Cloud computing has become critical for digital operations. However, a single cloud no longer suffices to maintain the growing spectrum of businesses’ current needs and future ambitions. By 2023, organizations are projected to rely on at least ten clouds to meet their IT needs fully. Yet, few managers today have a formal strategy for transitioning to multi- or hybrid cloud operations.

Multi-Cloud vs. Hybrid Cloud: What is the Difference?

A hybrid cloud setup assumes usage of one (or several) public clouds, along with private cloud(s) deployed on or off-premises. Hybrid cloud architecture aims to augment the company’s existing hardware (data centers) with extra public cloud solutions to gain sufficient resources for running digital operations.

Example of hybrid cloud infrastructure: you are running an Optimizely e-commerce website with Azure Web Apps. However, you are hosting your SQL databases locally on a private cloud on-premises for extra security.

Read more about hybrid infrastructure use cases on Microsoft Azure.

In a multi-cloud environment, companies mesh two or more clouds, either private or public, to support various workloads and service verticals. Each public cloud may operate independently from others. Though more frequently, a multi-cloud strategy assumes connectivity between multiple public cloud services and a private cloud. Respectively, a hybrid cloud is a common use case of multi-cloud.

Example of multi-cloud architecture: You can host customer-facing SAP applications on Microsoft Azure but rely on Google Cloud for running big data and predictive analytics workloads.

Multi Cloud Management Platform Reference Architecture - Infopulse - 1

Source

The key difference between hybrid cloud solutions and multi-cloud is the type of cloud assets the company relies on. A hybrid cloud strategy always assumes the usage of on-premises resources, along with one or more public cloud services. Multi-cloud architecture, more often, doesn’t assume on-premises connectivity.

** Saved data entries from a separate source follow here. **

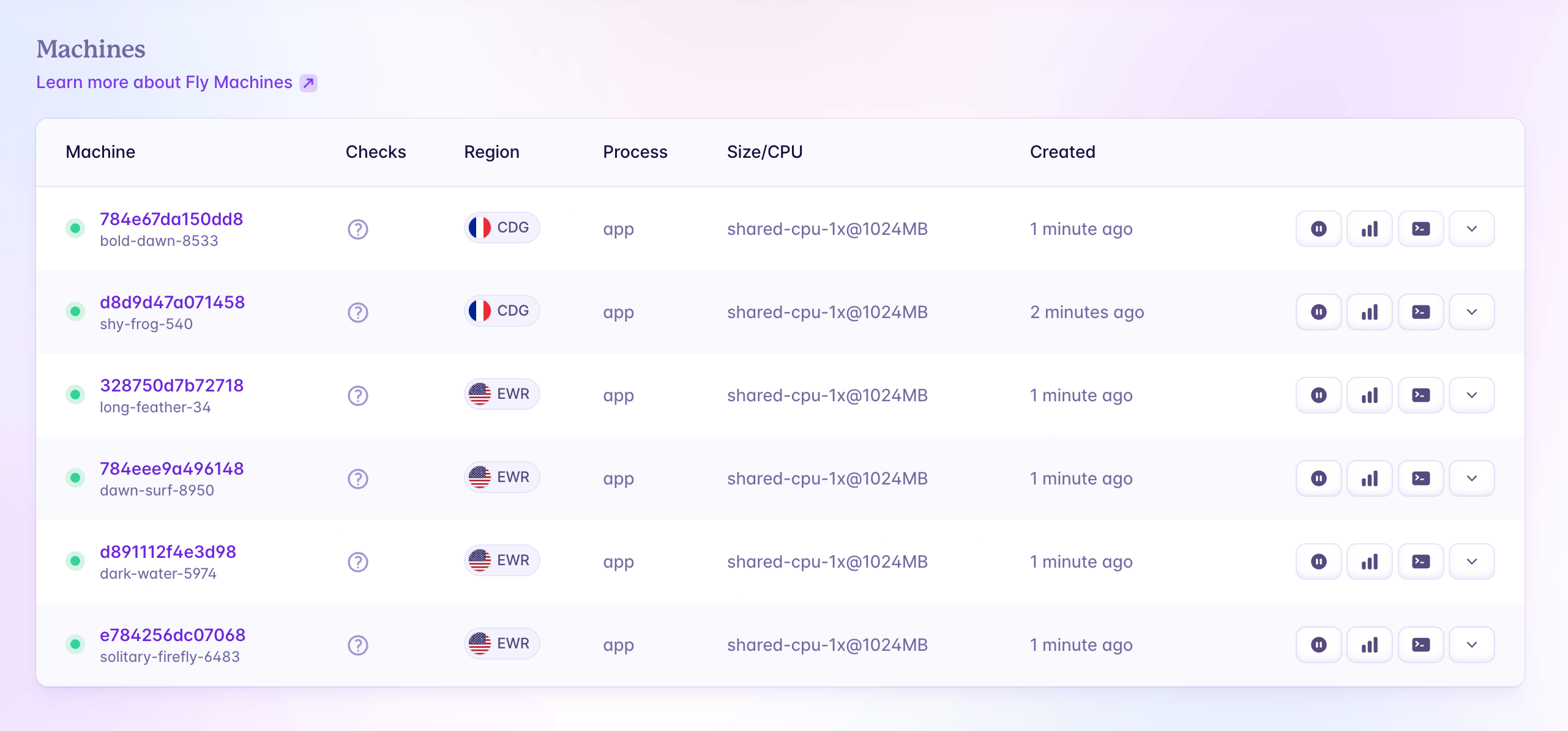
Task: Open metrics for bold-dawn-8533
Action: coord(1369,228)
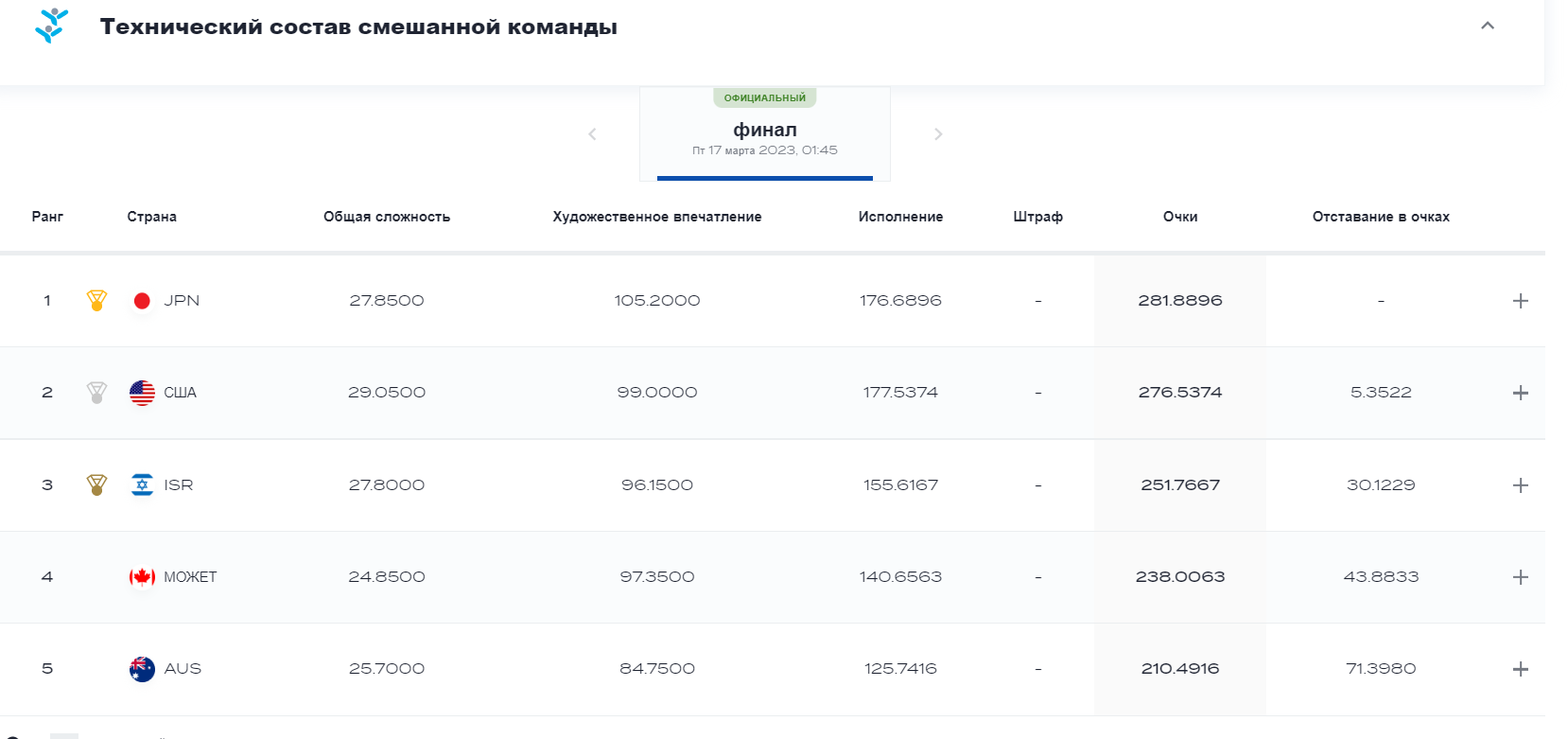Click the ОФИЦИАЛЬНЫЙ status badge

tap(764, 98)
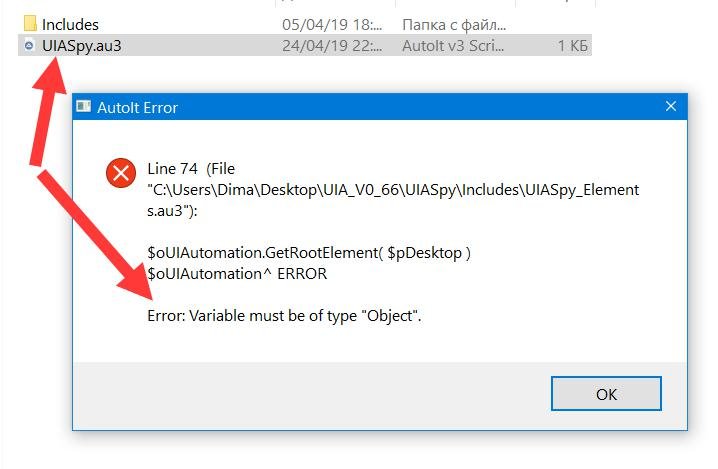Click the red error X icon
Image resolution: width=718 pixels, height=469 pixels.
(121, 173)
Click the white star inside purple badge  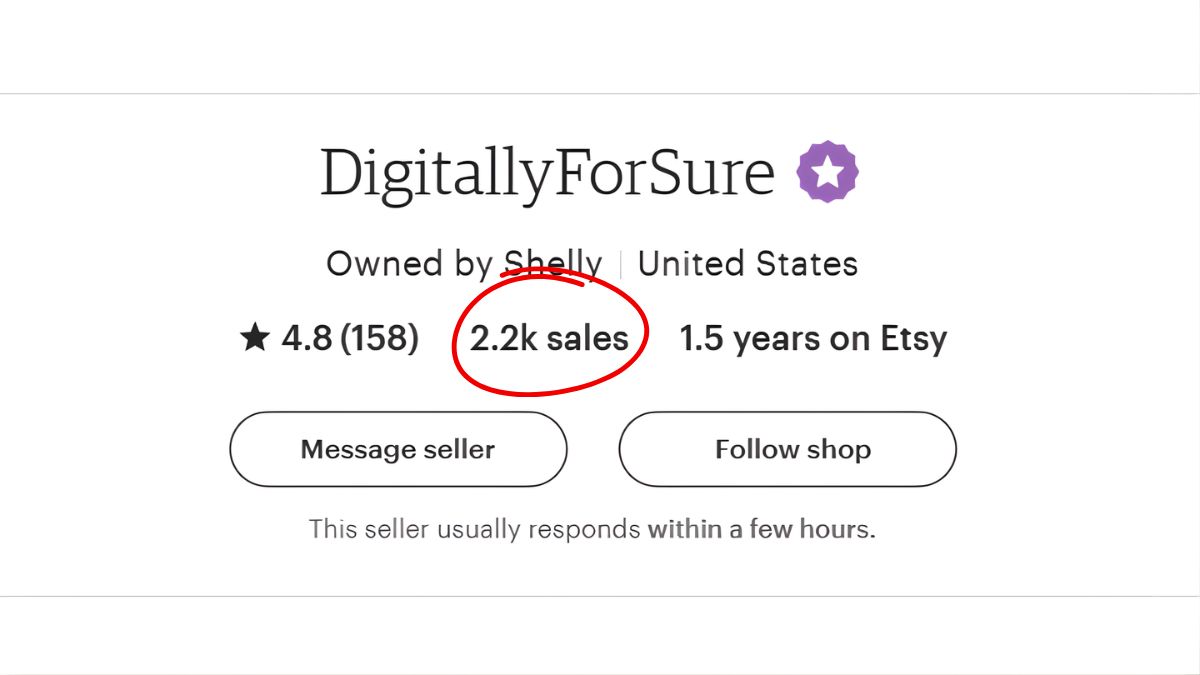[827, 173]
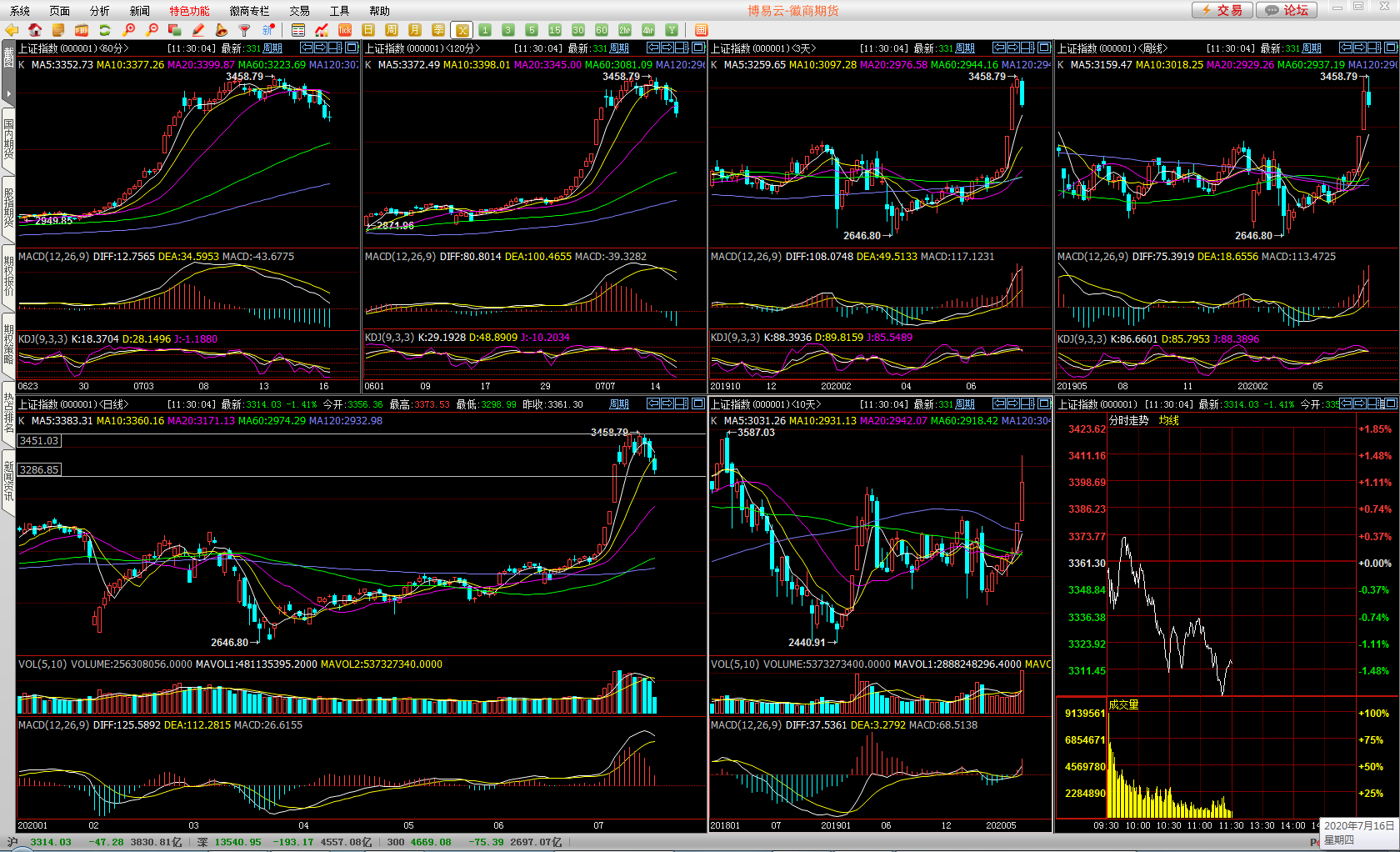Expand the left sidebar arrow under 截图

point(8,93)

Benefits of Multi-Cloud and Hybrid Cloud

The reliance on multiple cloud providers prevents vendor lock-in, provides access to the most “fit-for-purpose” cloud resources, and enables cost agility by leveraging cost arbitrage between various cloud services.

Advantages of Multi-Cloud

  • Best-of-breed services: Each public cloud service provider has “edge” offerings, better suited to meet a specific group of IT needs.
  • Scalability: Provision extra resources and reduce latency issues by distributing workloads across various providers (and regions).
  • Reduced operational risks: Reduce the dependency on one vendor or on-premises resources.
  • Compliance: Store and process the most sensitive data with the provider(s) that tick all regulatory boxes.
  • Futureproof: Secure ongoing access to the best-in-class resources and innovation delivered by respective providers.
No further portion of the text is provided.